Material provided:
::::::::
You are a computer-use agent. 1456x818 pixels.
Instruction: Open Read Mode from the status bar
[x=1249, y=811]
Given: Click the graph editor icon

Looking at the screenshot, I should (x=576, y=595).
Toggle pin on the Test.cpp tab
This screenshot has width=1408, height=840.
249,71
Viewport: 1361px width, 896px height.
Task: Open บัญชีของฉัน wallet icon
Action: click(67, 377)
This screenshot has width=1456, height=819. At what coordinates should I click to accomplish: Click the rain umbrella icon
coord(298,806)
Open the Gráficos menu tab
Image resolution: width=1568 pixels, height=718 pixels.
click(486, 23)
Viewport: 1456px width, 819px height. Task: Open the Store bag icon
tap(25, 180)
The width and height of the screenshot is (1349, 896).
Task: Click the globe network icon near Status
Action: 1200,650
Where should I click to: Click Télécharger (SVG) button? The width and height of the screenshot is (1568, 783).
::::::::
Task requirements: Return the material above unaltered. Include every line.

Task solution:
You are a computer-use agent. 1456x818 pixels.
Instruction: Open Read Mode from the status bar
[x=1249, y=811]
Given: Click the graph editor icon

Looking at the screenshot, I should (x=576, y=595).
Toggle pin on the Test.cpp tab
This screenshot has width=1408, height=840.
249,71
Viewport: 1361px width, 896px height.
Task: Open บัญชีของฉัน wallet icon
Action: click(67, 377)
This screenshot has width=1456, height=819. At what coordinates should I click to accomplish: Click the rain umbrella icon
coord(298,806)
Open the Gráficos menu tab
Image resolution: width=1568 pixels, height=718 pixels.
click(486, 23)
Viewport: 1456px width, 819px height. Task: Open the Store bag icon
tap(25, 180)
The width and height of the screenshot is (1349, 896).
Task: Click the globe network icon near Status
Action: 1200,650
Where should I click to: Click Télécharger (SVG) button? The width and height of the screenshot is (1568, 783).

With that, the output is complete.